The United States Preventive Services Task Force (USPSTF) recommends that adults aged 50 to 80 who have smoked the equivalent of a pack a day for 20 years and who currently smoke or have quit within the past 15 years undergo annual lung cancer screening with low-dose computed tomography (low-dose CT).6 The American Cancer Society (ACS) has similar recommendations.7 This recommendation is based on seven clinical trials, the largest and most important of which were the National Lung Screening Trial (NLST, with 53,454 participants)8 and the NEderlands-Leuvens Longkanker Screenings ONderzoek (NELSON trial, with 15,792 participants).9

These organizations don’t recommend that nonsmokers get screened, but that’s not because they carefully examined evidence from screening trials of nonsmokers and determined that it wouldn’t save lives. Instead, when the USPSTF team analyzed the evidence on the value of lung cancer screening, they included trials that enrolled never-smokers,10 but they only evaluated the evidence in smokers.

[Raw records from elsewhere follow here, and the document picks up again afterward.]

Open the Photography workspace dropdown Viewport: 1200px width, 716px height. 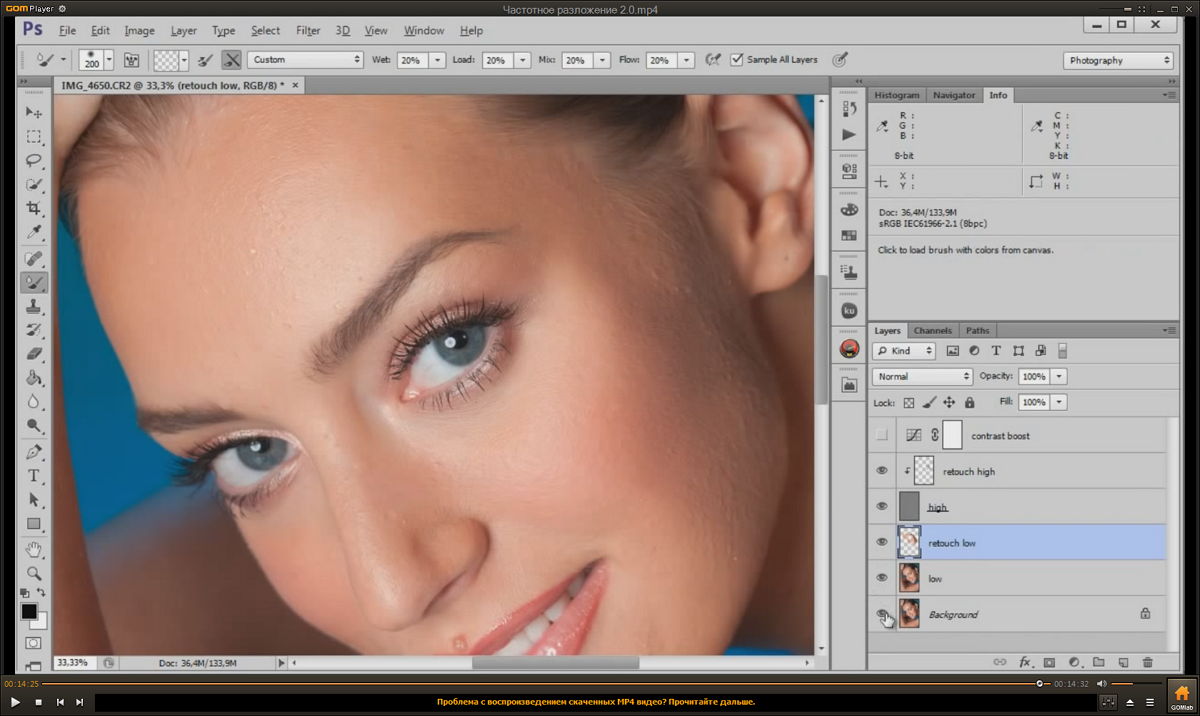(x=1117, y=61)
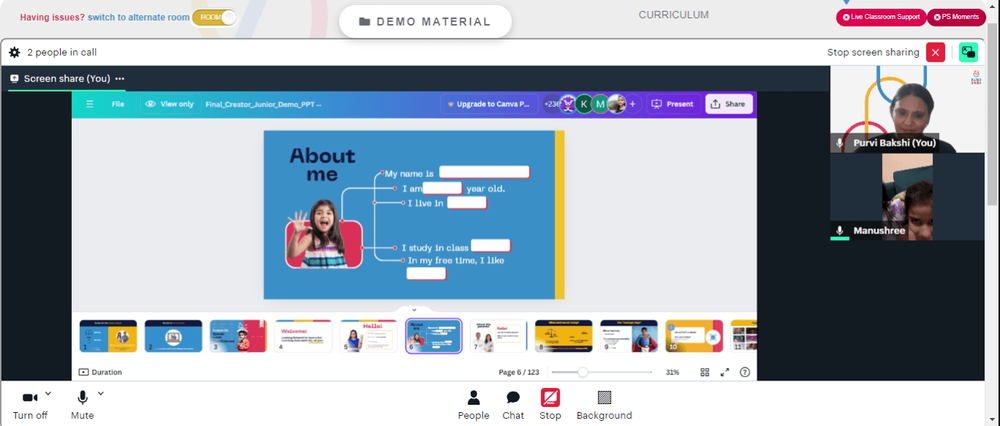
Task: Open call settings gear icon
Action: tap(14, 52)
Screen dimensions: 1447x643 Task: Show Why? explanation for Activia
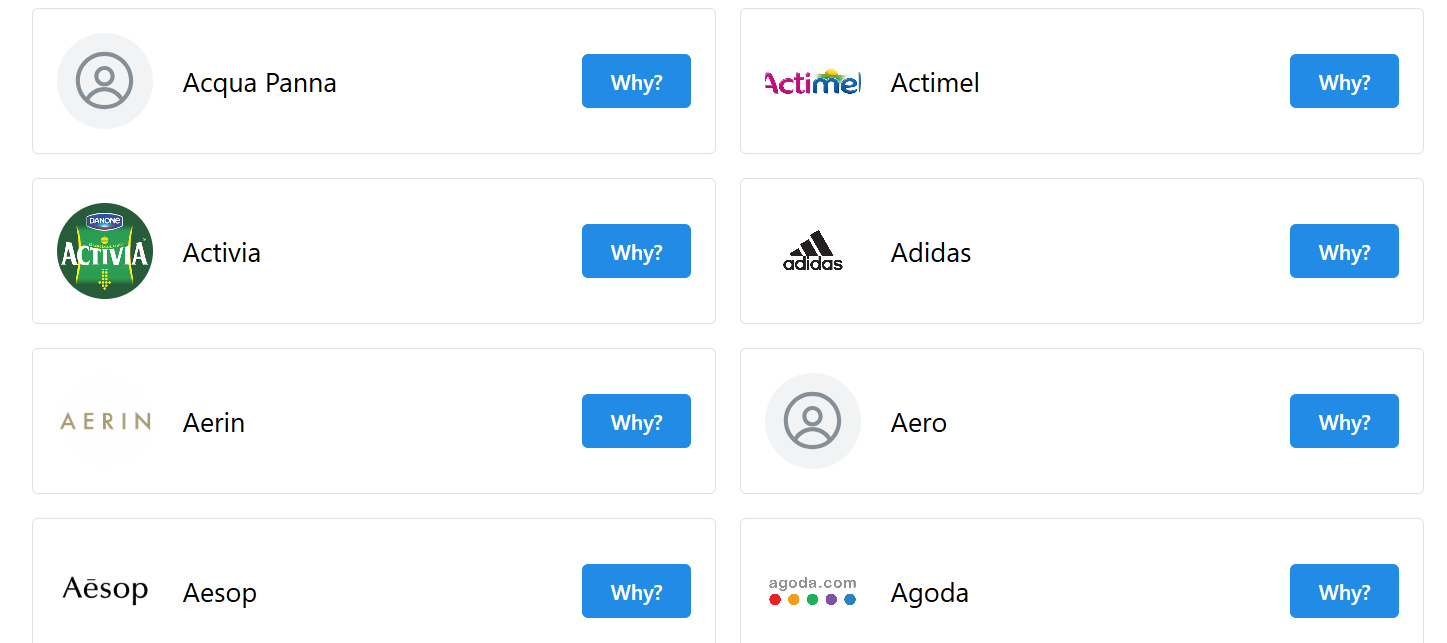pos(636,251)
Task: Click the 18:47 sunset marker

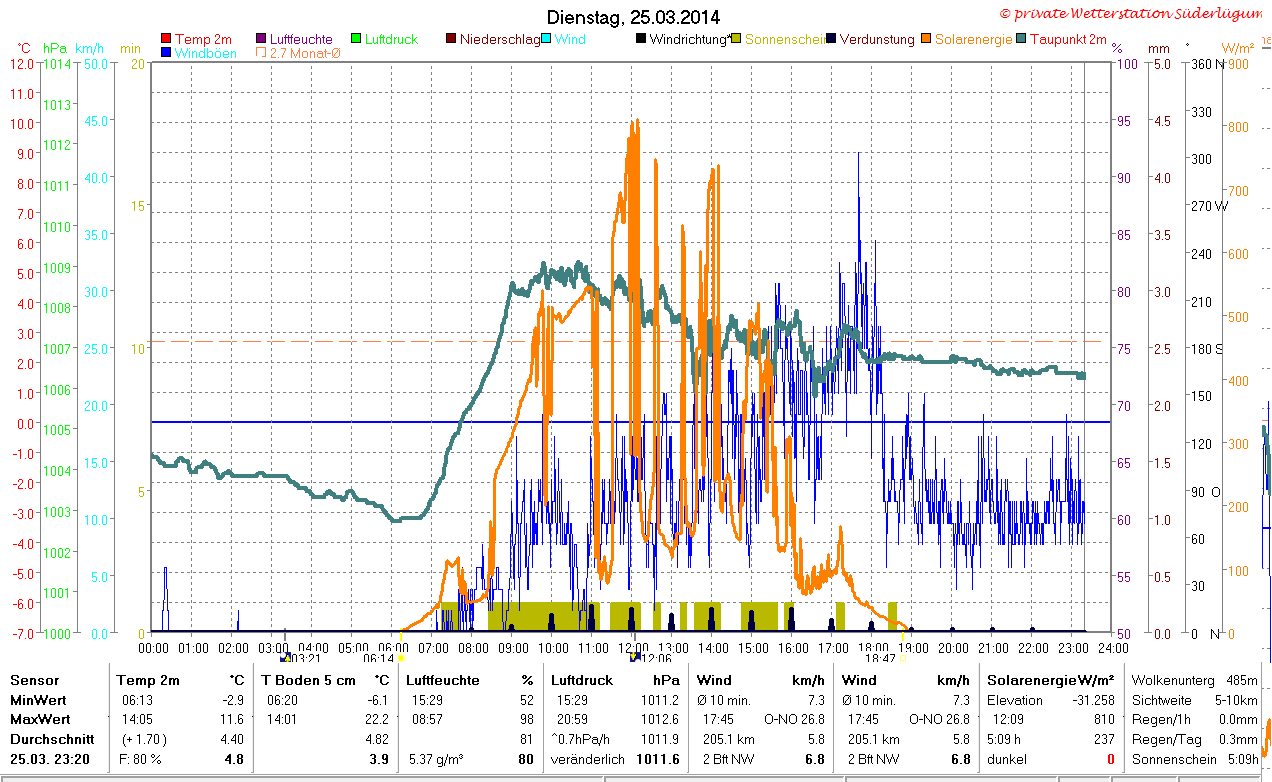Action: tap(880, 658)
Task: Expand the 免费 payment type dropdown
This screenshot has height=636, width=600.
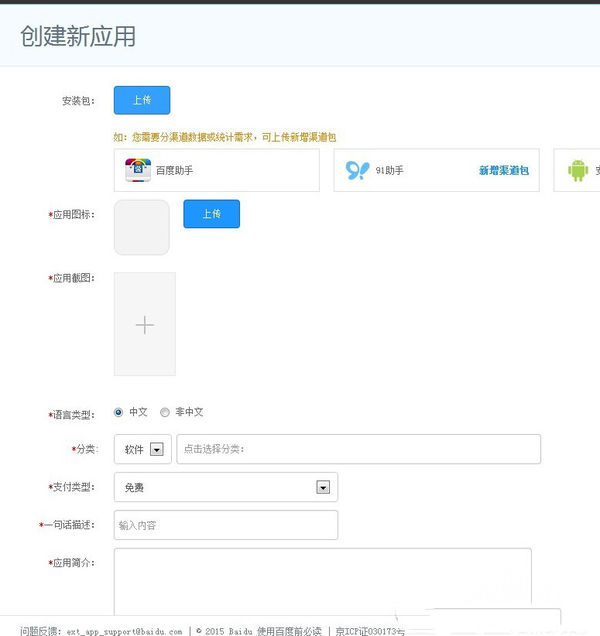Action: pyautogui.click(x=323, y=487)
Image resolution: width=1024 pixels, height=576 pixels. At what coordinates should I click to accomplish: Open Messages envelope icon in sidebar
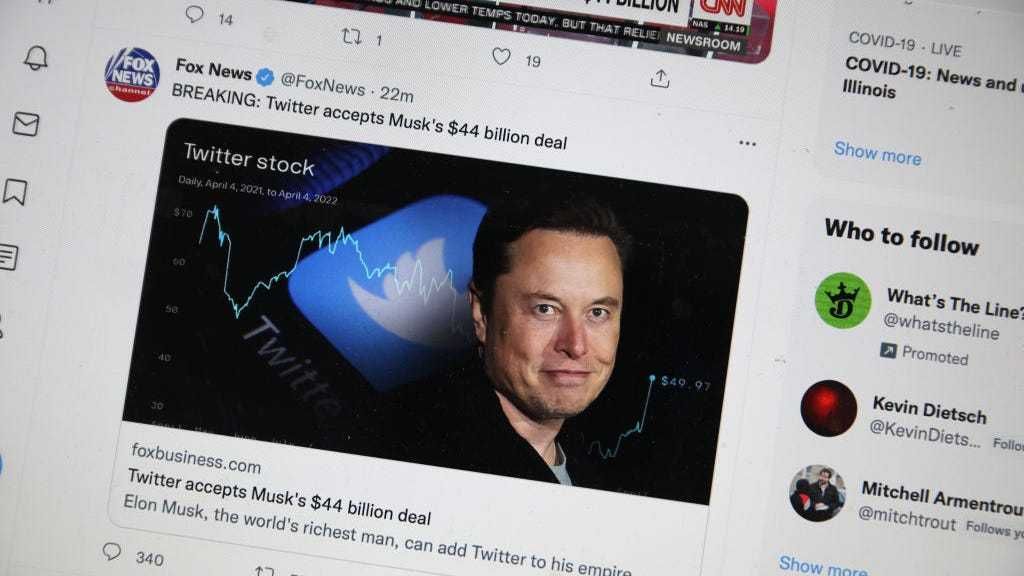pos(26,124)
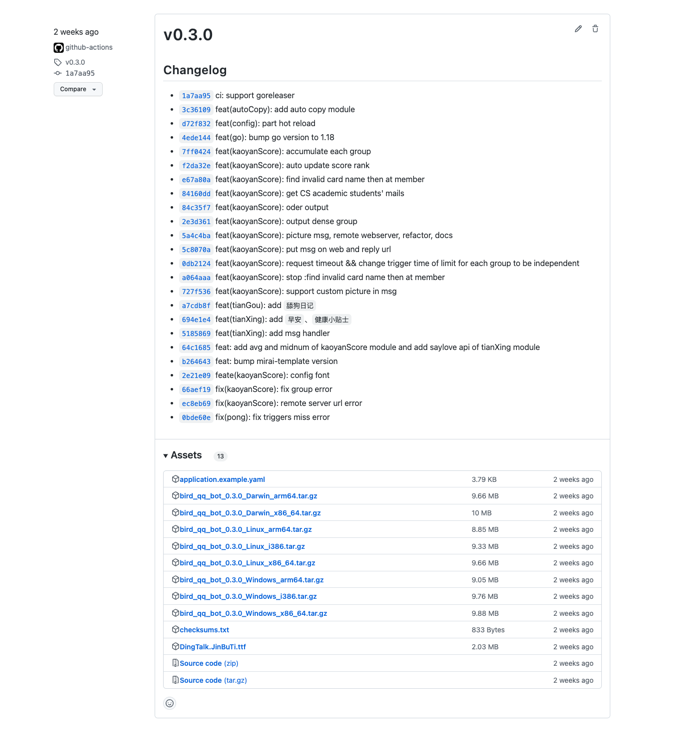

Moreover, the USPSTF study selection criteria excluded many studies that were conducted in never-smokers in East Asian countries.

This likely reflects their mandate to improve health at the population level, which naturally leads them to focus on the highest-risk groups. But that’s quite a different level of analysis from how you should think about the benefits and risks of screening for yourself.

To help never-smokers of a wide range of ancestries who live in the West make decisions about lung cancer screening, we would ideally want to have large screening trials conducted in just such people. Unfortunately, no such trials have been conducted. We do have some studies that have evaluated the effect of screening in non-smokers,11,12,13,14,15,16,17 but as we’ll see, none of these studies are quite fit for purpose, since (first) many of these studies are observational (with all the limitations that entails), and (second) nearly all of them are conducted in nonsmokers in East Asian countries and in Western women of Asian descent, in whom the risk of lung cancer is higher than it is for most people who live in the West, and in whom the environmental and possibly genetic drivers differ. But they are the best data available for nonsmokers, and there are reasonably clear lessons to be gleaned.